# TASK PROMPT
Print the lines below exactly as written, with none missing.
::: SOURCE RECORDS :::
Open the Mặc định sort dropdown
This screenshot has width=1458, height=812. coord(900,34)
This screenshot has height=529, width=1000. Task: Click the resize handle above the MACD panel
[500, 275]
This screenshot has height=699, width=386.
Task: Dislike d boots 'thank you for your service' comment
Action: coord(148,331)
:::
# REPLY TO THE TASK
Open the Mặc định sort dropdown
This screenshot has width=1458, height=812. coord(900,34)
This screenshot has height=529, width=1000. Task: Click the resize handle above the MACD panel
[500, 275]
This screenshot has height=699, width=386.
Task: Dislike d boots 'thank you for your service' comment
Action: coord(148,331)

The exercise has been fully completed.